Lecture 14, Part 06: Example 3

https://youtu.be/DGXZ0j32mcA

PHYS 1101: Lecture Fourteen, Part Six

Hey. Here’s a more complicated example now for us to work out. Sarah puts a box in the trunk of her car. She’s driving along, and then later, she drives around an unbanked curve. That just means flat. The road stays flat as the car goes around, as it goes around a corner. The radius of that curve is 48 meters, about 48 yards, about a half of a football field.

That’s a very gradual corner that she’s taking. The speed of the car as she goes through the curve is 16 meters per second. The box that’s in her trunk, it remains stationary, doesn’t slide in her trunk. We have to determine the minimum coefficient of static friction for the box on the floor of the trunk, for this to be the case.

If her carpet is too smooth, in essence, the car is going to make the corner, but the box won’t. It’ll want to keep going straight. So, it’ll slide in the trunk. But, if the carpet is rough enough, the friction will be enough that the box, like the car, will round the corner and follow this circular motion.

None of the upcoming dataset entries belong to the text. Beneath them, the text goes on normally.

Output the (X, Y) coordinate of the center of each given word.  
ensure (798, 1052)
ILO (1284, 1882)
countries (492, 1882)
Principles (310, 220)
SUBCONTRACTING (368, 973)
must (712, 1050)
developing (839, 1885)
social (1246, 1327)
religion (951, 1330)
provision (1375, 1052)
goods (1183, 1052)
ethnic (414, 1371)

Okay. Step number one is deciding what object to focus on. This is an example where that can be a bit complicated. Always, always focus on the question it’s directly asking you, to focus in on what object you need to consider.

They want the minimum coefficient of static friction for the box on the floor of the trunk. Okay. That’s about a force that is between two objects, the box and the trunk. We got to pick one of those objects. The box is nice to consider because I can imagine the box and cleanly picture what forces are on the box.

If I picture the trunk, well, the trunk’s attached to the car. It’s attached to the road. Less obvious to me that I can get there. I sense I’m going to run into trouble. There’s going to be forces I don’t know about to try to solve it if I focus on the trunk.

My first inclination, hone in on the box. That’s our object. So, there it is. My red box is my object.

Question 19, easy points. A, B, C, or D. You are tempted to think, perhaps, about Sarah, the trunk, the car. You want to focus on the box. Okay. After getting that clearly in your mind, it’s now all about the box. What’s the acceleration for the box? And what are the forces on it?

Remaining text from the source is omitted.